烧结过程异常状况诊断专家系统SPADES(Ⅱ) ———关键技术
来源期刊:中南大学学报(自然科学版)2001年第5期
论文作者:李桃 崔建军 姜涛 冯其明 范晓慧
文章页码:477 - 482
关键词:烧结过程;异常诊断;专家系统;知识库;推理机
Key words:sintering process; abnormity diagnosis; expert system; knowledge-base; inference engine
摘 要:知识库构造和推理机设计是实现专家系统的关键技术.烧结过程异常诊断的知识具有模糊性、不确定性与因果性强,定性知识与定量知识并存的特点.采用模糊逻辑表达烧结过程信息的模糊特性,研究了表达烧结过程异常诊断知识的综合型知识表达方式.知识库的组织包括数据库、事实库、模型库和规则库.规则库中的规则根据用途不同分组存放,同组规则按优先级别排序,这样的知识组织方式为实现高效快速推理奠定了基础;SPADES系统的知识库具有管理与维护功能,知识学习采用专家指导学习方式;烧结过程异常诊断专家系统的推理机采用多级目标推理的混合推理机:总体目标推理采用过程化推理,按异常类型判断、异常原因分析、操作决策顺序进行;烧结过程异常状况的诊断采用模糊诊断确定假定异常集合,再通过反向推理验证假定异常集合中的元素,确定出现的异常类型;异常原因分析和操作决策采用正向推理.对于本系统中模糊规则的模糊性传递问题,采用基于确定因子法的不精确推理策略,以及基于模糊规则的模糊匹配方法.SPADES系统在生产现场的应用结果证明了本系统知识表达方式和推理机可以实现模糊知识的表达和高效推理.

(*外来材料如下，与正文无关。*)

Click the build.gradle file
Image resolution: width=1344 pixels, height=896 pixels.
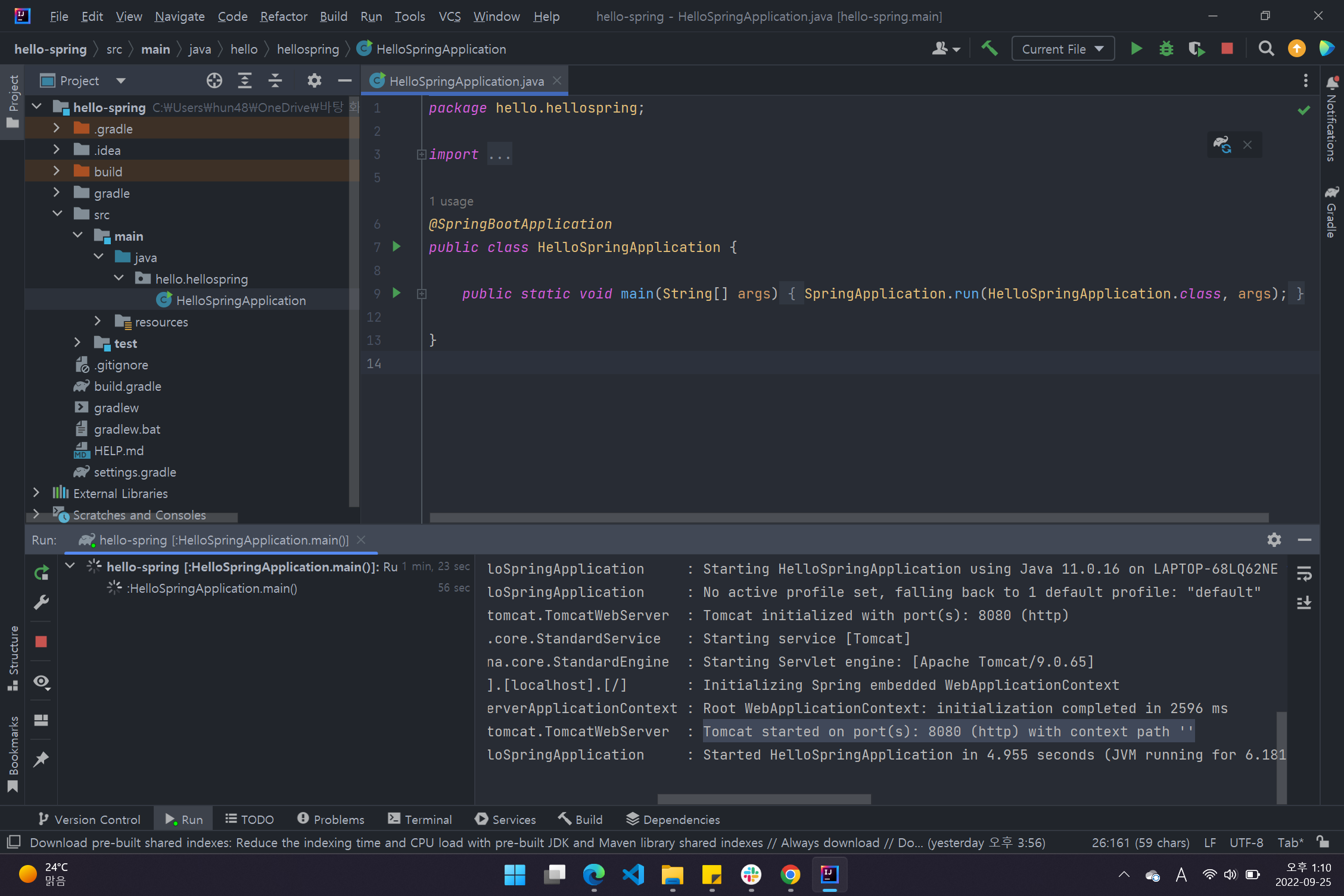pyautogui.click(x=127, y=386)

Abstract: The construction of knowledge base and inference engine are keytechniques in realizing an expert system. The knowledge for diagnose abnormalities in sintering process has characteristics of fuzzy,uncertainty , causality,both qualitative and quantitative. In this paper ,fuzzy logic was used to represent the fuzzy characteristic and the hybrid knowledge representation method was studied.The multi-base and multi-hierarchy knowledge-base including data-base,evidence base,model-base and rule-base,the rules in the same basewere organized to several groups according to their usefulness,the rules in the same group were lined up by their priority. Knowledge base managed in such a way was ready for rapid inference.The SPADES system has management and maintenance module and learns new knowledge with expert guiding. The universal multi-goal inference model and hybrid inference strategy was put forward according to the characteristics of hybrid knowledge representation and the multi-base and multi-hierarchy structure of knowledge-base,the general inference goal including abnormity type judging,abnormity cause analyzing and decision-makingwere realized by procedure reasoning.The supposed abnormities were judged by fuzzy diagnosis and proved by backward reasoning,the factors that give rise to the abnormities and control decision were inferred by forward reasoning.The strategy of reasoning with uncertainty of fuzzy production rules and fuzzy matching were also investigated. The proper representation and effective inference of fuzzy knowledge are realized in the developed expert system and successfully applied to practice.